## PROBLEMS TO WORK ON
- 1) Copy the passage on gas-lighting word for word, starting at "Despite the fact" and ending at "leave for good.".
- 2) Using the passage on gas-lighting, decide whether each statement below agrees with it. Answer yes or no for each, and quote the words that settle it.
(a) The author once read a book called Brainwashed: Challenging the Myth of Black Inferiority.
(b) The author walked away from the relationship for good on the first attempt.
(c) The person the author was dating accused the author of looking at other women.
- 3) According to the passage on gas-lighting, the narrative around which holiday downplays the genocide of Native Americans?

Gas-Lighting Can Be Used To Manipulate A Whole Society

Gas-lighting not only happens in day to day relationships, but historically has and is happening in a greater context. Think about how the narrative around Thanksgiving downplays the genocide of Native Americans, or how many American History books brush over the horrific slavery of and treatment of African Americans. Cultural appropriation and white-washing are both ways experiences and realities of others are overwritten, manipulated and downplayed. It happens so much in our society through the use of media and stereotypes that’s it’s not easily recognized, but is just as damaging to those who are the victims of gas-lighting.

I once read a book called Brainwashed: Challenging the Myth of Black Inferiority, that in many ways detailed how American Society has been gas-lighted to perceive African Americans a certain way.

My Personal Experience

One example from my personal situation is that the person I was dating continuously disrespected our relationship by flirting with other guys. Even other people who knew us would come and tell me and it became embarrassing. When I would talk to her about it she would accuse me of being insecure, other people of manipulating me and accusing me of looking at other women.

It got so bad that I started questioning if I was insecure, if other people were trying to sabotage our relationship and although I had never been accused of having wandering eyes before, I started to doubt that as well. I started becoming more aware of my behavior and attempting to never even look in another woman’s direction. I started becoming paranoid and questioning things my friends were telling me about her. I started to doubt myself so much that I became oblivious to the ways she was continuously and increasingly disrespecting me and our relationship.

That’s what gas-lighting does. It makes you start questioning your own reality to the point where you don’t trust what you know to be true.

How I ended up overcoming this was through some deep introspection and awareness. First,  thanks to her accusing me of gas-lighting (the gas-lighter often accuses their victim of being the gas-lightee), I became aware that I was actually being psychologically manipulated.

I had to regain trust in my own sense of self and judgement and realize that I wasn’t crazy and that my eyes and heart weren’t deceiving me. I had to find a way to separate myself from her and see the truth for what it was and once I did that, it was like someone had turned the lights on in a dark room and allowed me to see everything. I had to take back my power and it’s then when I decided to leave because I knew she wasn’t going to change and the new “woke” me, couldn’t stay in that toxic relationship and keep my sanity.

Despite the fact that I knew I had to leave, it still took multiple attempts before I was able to walk away for good. Toxic relationships are usually hard to leave and take several attempts.  During that time I did reach out to friends for support and I continued to read articles and books that opened my eyes and made me strong enough to eventually leave for good.

## DATASET CONTENT
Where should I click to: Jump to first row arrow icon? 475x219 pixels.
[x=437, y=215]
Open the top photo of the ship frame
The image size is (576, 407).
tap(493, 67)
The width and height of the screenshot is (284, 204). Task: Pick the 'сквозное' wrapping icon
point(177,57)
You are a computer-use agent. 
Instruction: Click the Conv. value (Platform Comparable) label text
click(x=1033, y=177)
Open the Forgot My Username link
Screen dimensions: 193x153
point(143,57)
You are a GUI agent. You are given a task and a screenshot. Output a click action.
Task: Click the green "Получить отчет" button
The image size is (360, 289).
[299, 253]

--

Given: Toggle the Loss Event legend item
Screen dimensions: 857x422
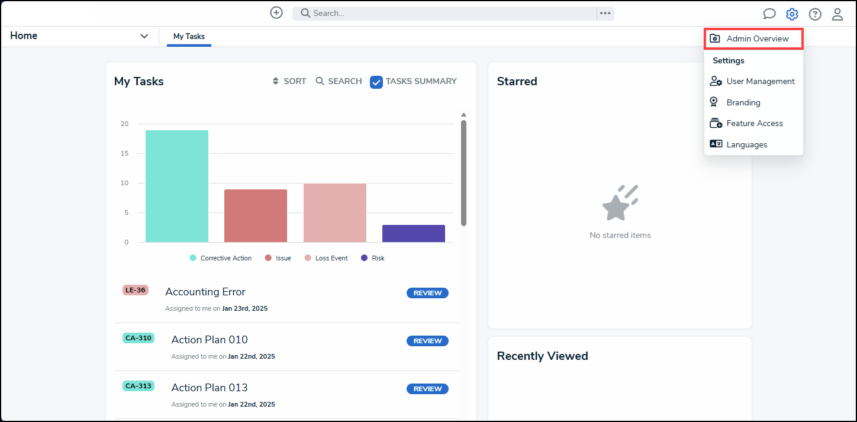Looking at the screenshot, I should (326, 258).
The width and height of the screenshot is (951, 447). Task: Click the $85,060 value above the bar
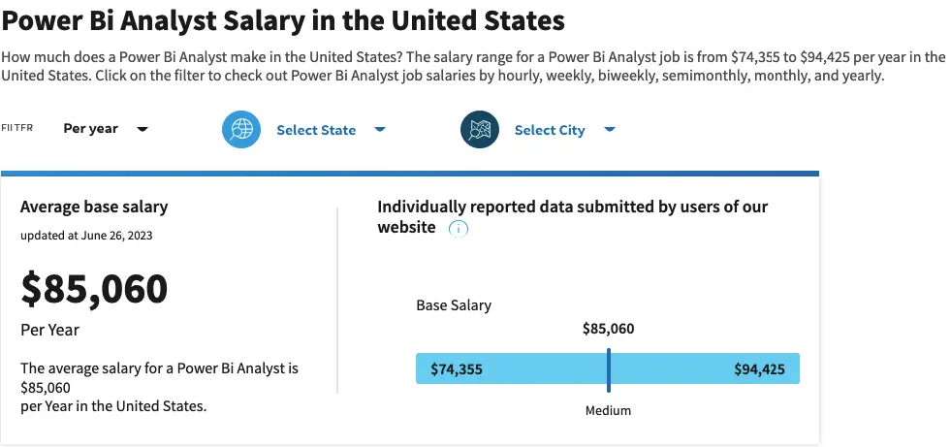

## TASK RESULTS
- 1)
Despite the fact that I knew I had to leave, it still took multiple attempts before I was able to walk away for good. Toxic relationships are usually hard to leave and take several attempts.  During that time I did reach out to friends for support and I continued to read articles and books that opened my eyes and made me strong enough to eventually leave for good.

- 2)
(a) Yes: "I once read a book called Brainwashed: Challenging the Myth of Black Inferiority"
(b) No: "it still took multiple attempts before I was able to walk away for good"
(c) Yes: "accusing me of looking at other women"

- 3) Thanksgiving.